[[ Provided entries, beginning ]]

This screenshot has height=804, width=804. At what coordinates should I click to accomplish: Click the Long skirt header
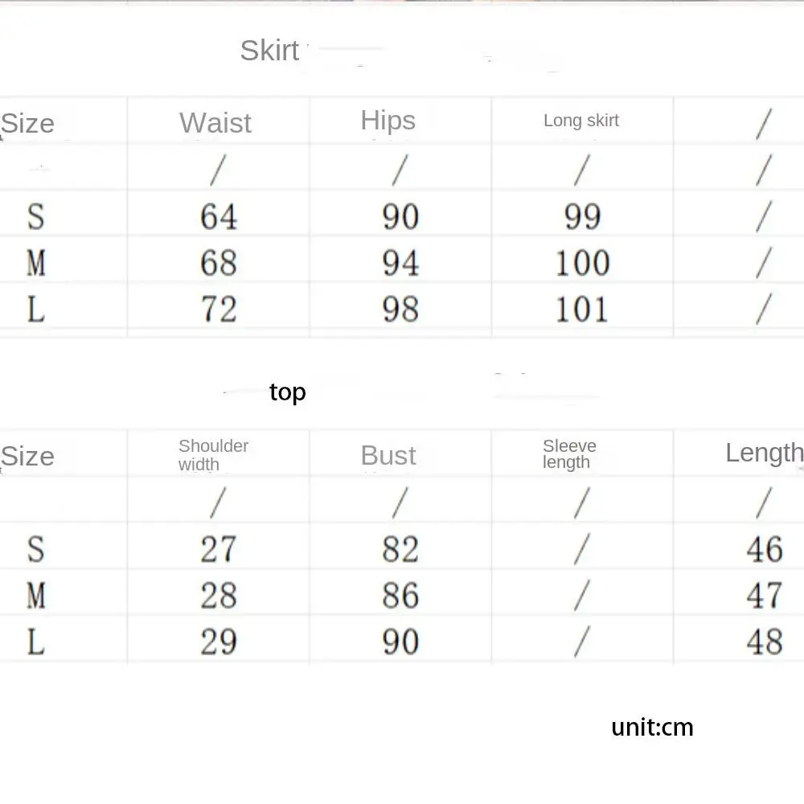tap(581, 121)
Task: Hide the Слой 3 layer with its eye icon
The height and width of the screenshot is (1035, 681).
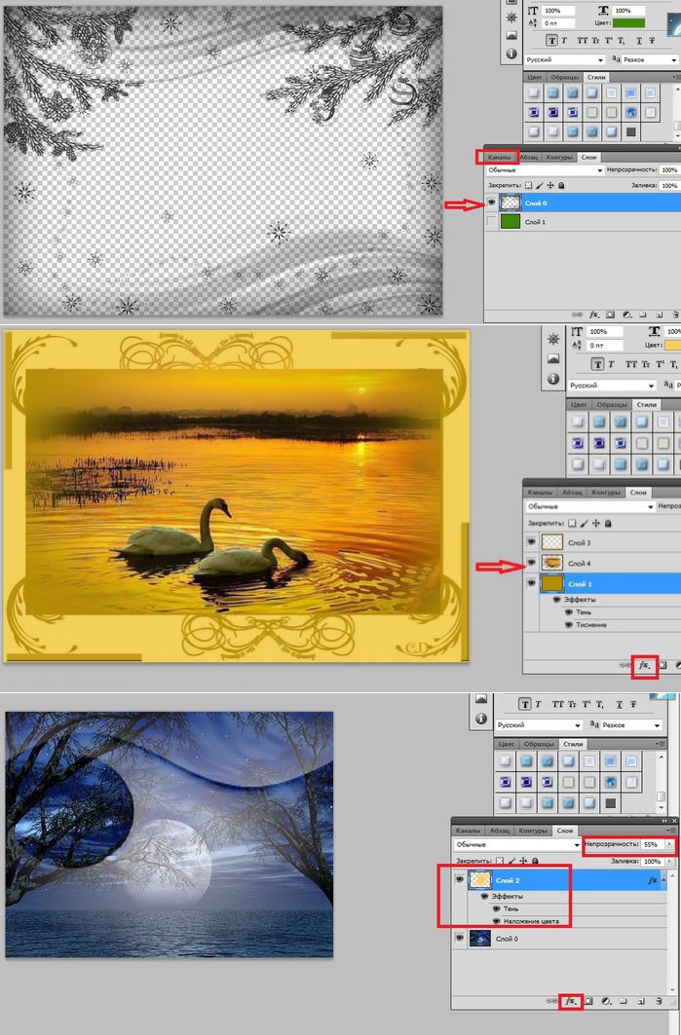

[[ Provided entries, end ]]
[[ Provided entries, beginning ]]

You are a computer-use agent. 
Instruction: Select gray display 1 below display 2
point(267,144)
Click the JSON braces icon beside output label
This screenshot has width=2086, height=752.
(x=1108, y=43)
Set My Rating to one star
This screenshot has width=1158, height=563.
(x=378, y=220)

[[ Provided entries, end ]]

## Your instructions
In the records above, find the line with "Task: Hide the Слой 3 layer with its eye icon"; write out exactly that line and each one after it, stopping after the line with "The height and".

## Response
Task: Hide the Слой 3 layer with its eye icon
The height and width of the screenshot is (1035, 681).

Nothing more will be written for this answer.